TASK 1:
Reproduce the auditor's report passage below word for word, in full.

TEXT TO READ:
::::::::::
The Board of Directors are responsible for the other information. The other information comprises the Directors Report and does not include the consolidated financial statements and our auditor’s report thereon.

Our opinion on the consolidated financial statements does not cover the other information and we do not express any form of assurance conclusion thereon.

In connection with our audit of the consolidated financial statements, our responsibility is to read the other information and, in doing so, consider whether the other information is materially inconsistent with the consolidated financial statements or our knowledge obtained in the audit or otherwise appears to be materially misstated. If, based on the work we have performed, we conclude that there is a material misstatement of this other information, we are required to report that fact. We have nothing to report in this regard.

When we read the Annual report, if we conclude that there is a material misstatement therein, we are required to communicate the matter to those charge with governance and take appropriate actions in accordance with ISAs.
::::::::::
INPUT RECORDS:
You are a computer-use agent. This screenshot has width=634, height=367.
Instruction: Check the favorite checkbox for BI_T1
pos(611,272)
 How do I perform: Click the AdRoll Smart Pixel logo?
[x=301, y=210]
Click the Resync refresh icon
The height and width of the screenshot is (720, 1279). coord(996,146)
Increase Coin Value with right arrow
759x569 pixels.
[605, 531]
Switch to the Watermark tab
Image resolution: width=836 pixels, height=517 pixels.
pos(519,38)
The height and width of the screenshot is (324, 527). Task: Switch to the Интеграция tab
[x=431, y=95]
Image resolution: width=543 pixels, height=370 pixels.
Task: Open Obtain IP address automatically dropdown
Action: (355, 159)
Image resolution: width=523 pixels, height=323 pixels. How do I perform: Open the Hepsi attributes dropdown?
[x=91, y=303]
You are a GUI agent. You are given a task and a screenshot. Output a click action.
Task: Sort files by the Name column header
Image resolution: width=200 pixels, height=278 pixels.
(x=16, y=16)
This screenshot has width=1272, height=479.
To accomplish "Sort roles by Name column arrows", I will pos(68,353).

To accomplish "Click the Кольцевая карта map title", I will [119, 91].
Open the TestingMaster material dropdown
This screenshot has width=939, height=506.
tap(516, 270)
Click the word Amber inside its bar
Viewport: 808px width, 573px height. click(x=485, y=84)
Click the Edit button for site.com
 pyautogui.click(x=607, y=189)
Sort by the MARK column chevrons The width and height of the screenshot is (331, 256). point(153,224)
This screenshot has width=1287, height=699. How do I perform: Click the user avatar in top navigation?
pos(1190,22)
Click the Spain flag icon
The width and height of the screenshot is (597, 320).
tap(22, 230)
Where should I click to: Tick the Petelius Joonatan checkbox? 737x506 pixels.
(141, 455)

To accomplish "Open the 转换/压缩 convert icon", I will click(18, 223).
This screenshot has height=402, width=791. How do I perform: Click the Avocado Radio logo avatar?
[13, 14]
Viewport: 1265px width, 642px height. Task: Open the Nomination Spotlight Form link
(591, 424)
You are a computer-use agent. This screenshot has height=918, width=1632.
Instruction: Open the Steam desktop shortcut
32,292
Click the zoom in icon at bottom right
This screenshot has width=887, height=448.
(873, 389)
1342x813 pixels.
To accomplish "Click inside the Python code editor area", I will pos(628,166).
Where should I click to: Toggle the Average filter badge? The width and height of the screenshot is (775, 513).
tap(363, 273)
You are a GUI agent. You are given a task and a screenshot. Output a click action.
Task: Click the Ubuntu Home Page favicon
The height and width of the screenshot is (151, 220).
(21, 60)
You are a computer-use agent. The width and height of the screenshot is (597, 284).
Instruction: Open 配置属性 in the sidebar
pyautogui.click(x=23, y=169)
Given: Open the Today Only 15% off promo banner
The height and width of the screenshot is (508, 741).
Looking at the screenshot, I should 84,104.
::::::::::
TASK 2:
Rewrite everything in the records from the line containing "This screenshot has width=1272, height=479." down to the line containing "I will pos(68,353).", requests included, and offset every coordinate in the answers by -22. Give only those lines.

EXERCISE RESULT 1:
The Board of Directors are responsible for the other information. The other information comprises the Directors Report and does not include the consolidated financial statements and our auditor’s report thereon.

Our opinion on the consolidated financial statements does not cover the other information and we do not express any form of assurance conclusion thereon.

In connection with our audit of the consolidated financial statements, our responsibility is to read the other information and, in doing so, consider whether the other information is materially inconsistent with the consolidated financial statements or our knowledge obtained in the audit or otherwise appears to be materially misstated. If, based on the work we have performed, we conclude that there is a material misstatement of this other information, we are required to report that fact. We have nothing to report in this regard.

When we read the Annual report, if we conclude that there is a material misstatement therein, we are required to communicate the matter to those charge with governance and take appropriate actions in accordance with ISAs.

EXERCISE RESULT 2:
This screenshot has width=1272, height=479.
To accomplish "Sort roles by Name column arrows", I will pos(46,331).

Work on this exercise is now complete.